It may not be official, but I am now calling the last Monday in January "The Most Depressing Day Of The Year." Well, at least in the northern hemisphere.
On this day I am feeling very tired and sick at heart. Some of this is personal, some of it is political, and some of it is the intersection of the personal and political, like my shitty New Jersey Transit commute. Sometimes when I get down I try to cheer myself up by watching old music videos and favorite sit-coms from my youth. Other days I steer into the depression and let it ride, and today is one of those days.
As I sat in my grimy New Jersey Transit train today I was reading a book about the memory of the World War I in Great Britain. The author talked about how some of the battlefield monuments eschewed Christian imagery, mirroring how the war had shattered the faith of so many of its participants. While some may have sought a comforting narrative of redemption and heaven's reward, others could never believe in a God that would allow such senseless slaughter to occur.

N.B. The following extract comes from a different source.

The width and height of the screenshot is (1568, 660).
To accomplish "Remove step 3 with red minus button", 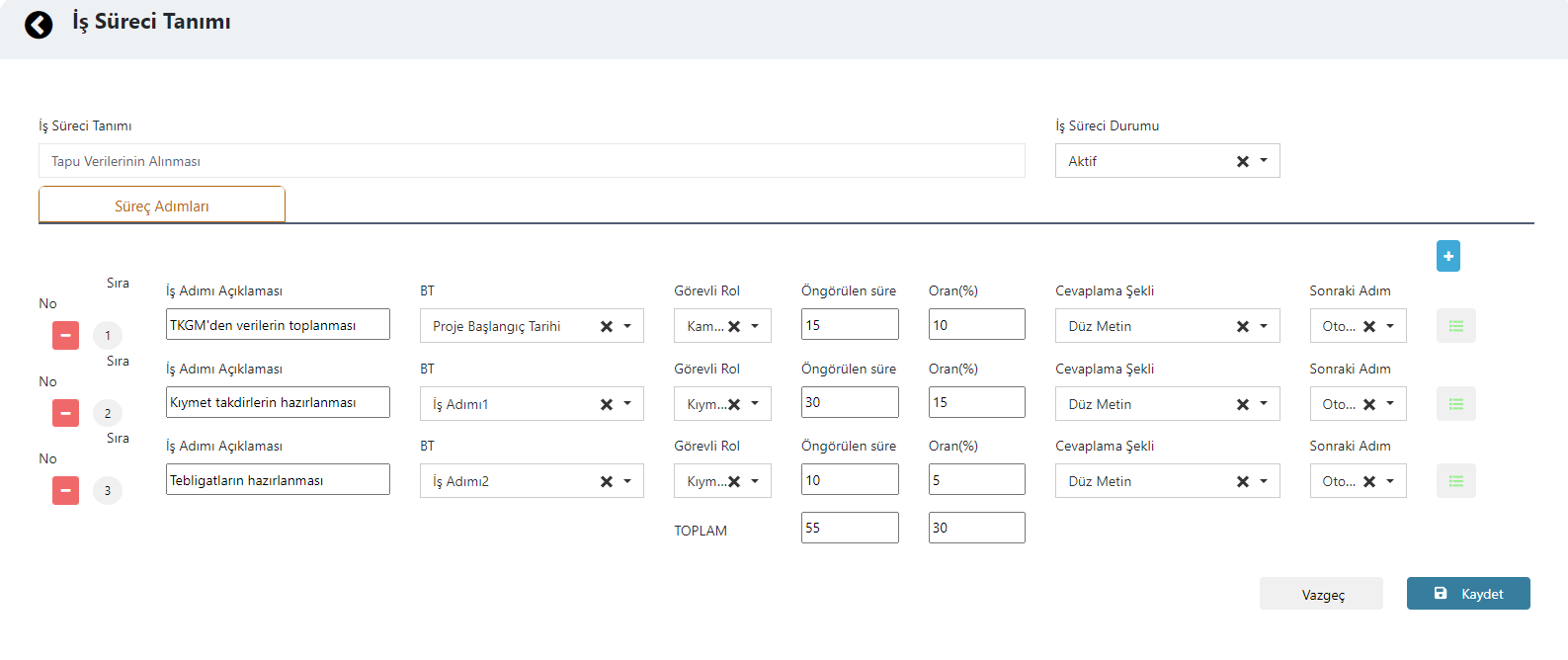I will tap(65, 490).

For some reason, at the very moment I was reading that passage, a memory popped into my head. I remembered a road trip I took to from Omaha to Chicago during my senior year of high school. We left on a golden Saturday morning, and after my friend got into the car, I read aloud Carl Sandburg's poem "Chicago" to inaugurate our journey.
That memory suddenly made me extremely sad. The kind of person who did dorky, romantic, spontaneous things like that is dead. Life has made me harder, more cynical, and far less trusting. It's not a matter of wanting to restore that person, there really is no way to go back.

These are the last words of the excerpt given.